## [Задания]
A) Перескажите короче абзац отрывка, который начинается словами «Было бы, однако, как я считаю». Основные факты должны сохраниться.
B) Выпишите из отрывка без изменений фрагмент от слов «Глава вторая: Время» до слов «равнодействующей в системе.» включительно.

## [Отрывок]
Было бы, однако, как я считаю, ошибочным возлагать моральную (какую же еще?) ответственность за эти “экстраполяции” духовных прозрений и “реализации” идейных проектов – на искателей “последней правды”, взыскующих Истины, Добра и осмысленной связи между Прошлым, Настоящим и Будущим (“жизнетворчество”, “времядействие”, “воскрешение”...), к каковым принадлежит русский мыслитель первой трети века (дольше-то и не прожил!) Валериан Муравьев.
* * *
...Перепишу здесь для Тебя хотя бы оглавление opus magnum В.Н.Муравьева “Овладение временем как основная задача организации труда”, ныне, спустя 75 лет, переизданного:
#- “Введение
1) Проблема времени. 2) Проблема множественности. 3) Социологический подход к проблеме множественности. 4) Социологический подход к проблеме времени
Глава первая: Культура как овладение временем
1) Творческий труд, время и культура. 2) Культура и овладение временем. 3) Разобщенность символической и реальной культуры. 4) Критика чистого знания. 5) Критика чистого искусства. 6) Следствие разобщенности символики и действия и вытекающие отсюда проблемы.
Глава вторая: Время и множественность
1) Время как отношение вещей. 2) Практическое преодоление времени. 3) Время как функция множественности. 4) Проблема действия и взаимодействия. 5) Противоречивость обычного построения множественности. 6) Математическая точка зрения. 7) Диалектическое построение множественности. 8) Диалектическое решение проблемы действия. 9) Диалектическое решение проблемы взаимодействия.
Глава третья: Овладение временем в действующих системах
1) Возобновление бывшей комбинации. 2) Расширение власти над временем. 3) Расширение действующей системы. 4) Множественность в субъекте и объекте действия. 5) Установление равнодействующей в системе.
Глава четвертая: Овладение временем в сознательных системах
1) Роль сознания в образовании времени. 2) Обособляющая роль сознания. 3) Интегрирующая роль сознания. 4) Два вида времени. 5) Несознательные элементы. 6) Сознательные системы. 7) Смешанные системы. 8) Случаи восстановления без участия сознания. 9) Свершение времен. 10) Цепь систем.
Глава пятая: Времяобразующая деятельность социально-исторических групп
1) Социально-исторический характер времяобразующего действия. 2) Расширение акта в сторону прошлого. 3) Расширение акта в сторону будущего. 4) Исторически-культурный основополагающий акт. 5) Субъективность и универсальность. 6) Посредствующие коллективы между личностью и космосом. 7) Преобразование мира. 8) Система исторических актов. 9) Оценка актов.
Глава шестая: Организация символической культуры
1) Организация культуры. 2) Мысль и действие. 3) Философия действия. 4) Организация философии. 5) Организация науки. ,) Организация искусства.
Глава седьмая: Организация реальной культуры
1) Организация генетики. 2) Возобновление личности. 3) Организация политики и морали. 4) Организация производства. 5) Организация хозяйствования. 6) Диалектический тип организации.

## [Предоставленные записи]

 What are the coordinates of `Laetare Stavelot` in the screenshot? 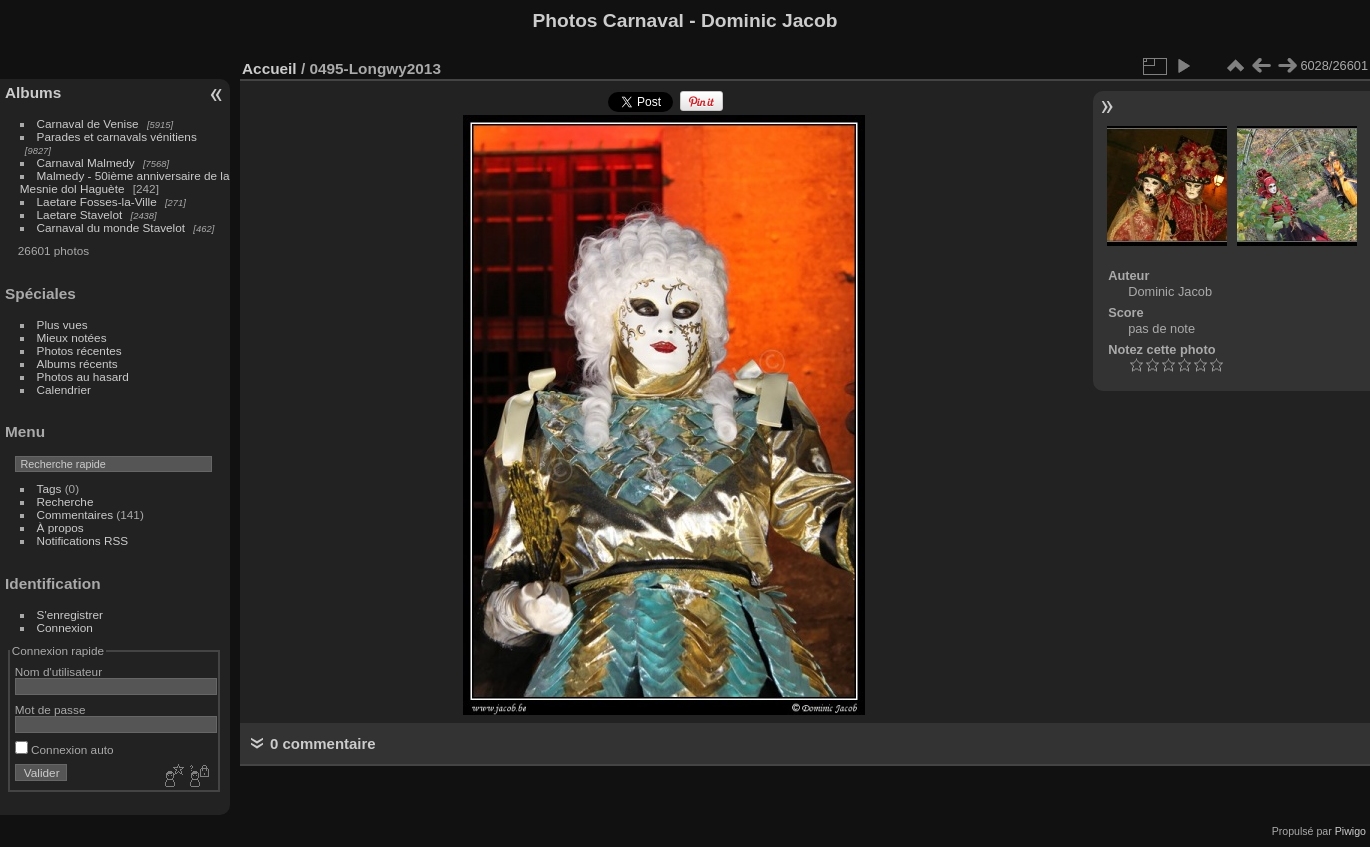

---

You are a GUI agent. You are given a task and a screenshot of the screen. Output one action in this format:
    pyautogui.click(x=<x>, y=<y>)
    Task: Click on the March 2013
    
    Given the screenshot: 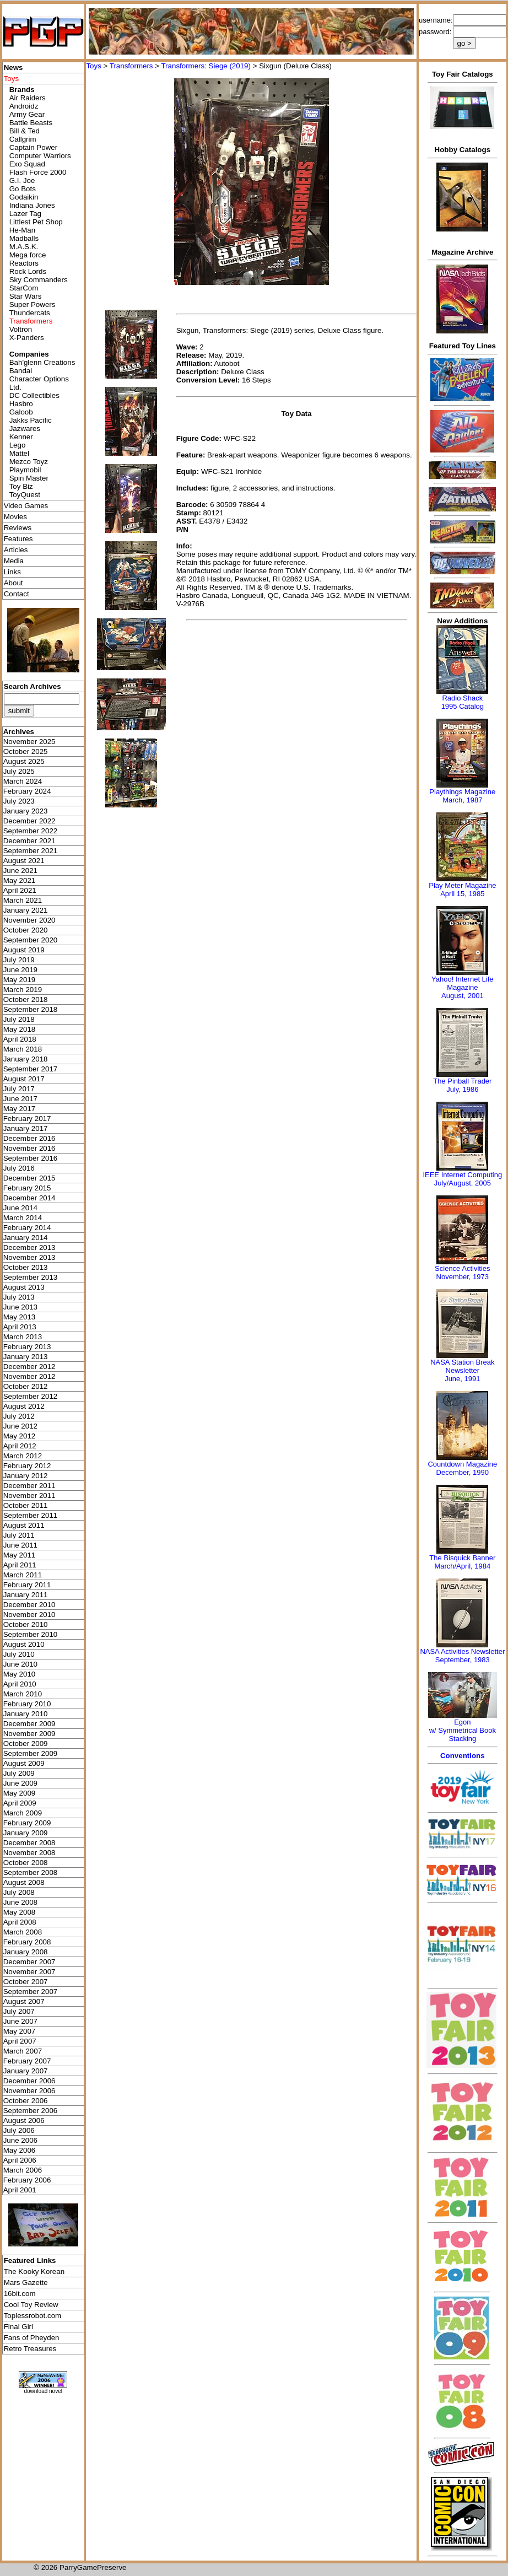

## [Ответы к заданиям]
A) По мнению автора, было бы ошибкой возлагать моральную ответственность за «экстраполяции» духовных прозрений и «реализации» идейных проектов на искателей «последней правды». Это те, кто ищет Истину, Добро и осмысленную связь между Прошлым, Настоящим и Будущим. К ним автор относит русского мыслителя первой трети века Валериана Муравьева.

B)
Глава вторая: Время и множественность
1) Время как отношение вещей. 2) Практическое преодоление времени. 3) Время как функция множественности. 4) Проблема действия и взаимодействия. 5) Противоречивость обычного построения множественности. 6) Математическая точка зрения. 7) Диалектическое построение множественности. 8) Диалектическое решение проблемы действия. 9) Диалектическое решение проблемы взаимодействия.
Глава третья: Овладение временем в действующих системах
1) Возобновление бывшей комбинации. 2) Расширение власти над временем. 3) Расширение действующей системы. 4) Множественность в субъекте и объекте действия. 5) Установление равнодействующей в системе.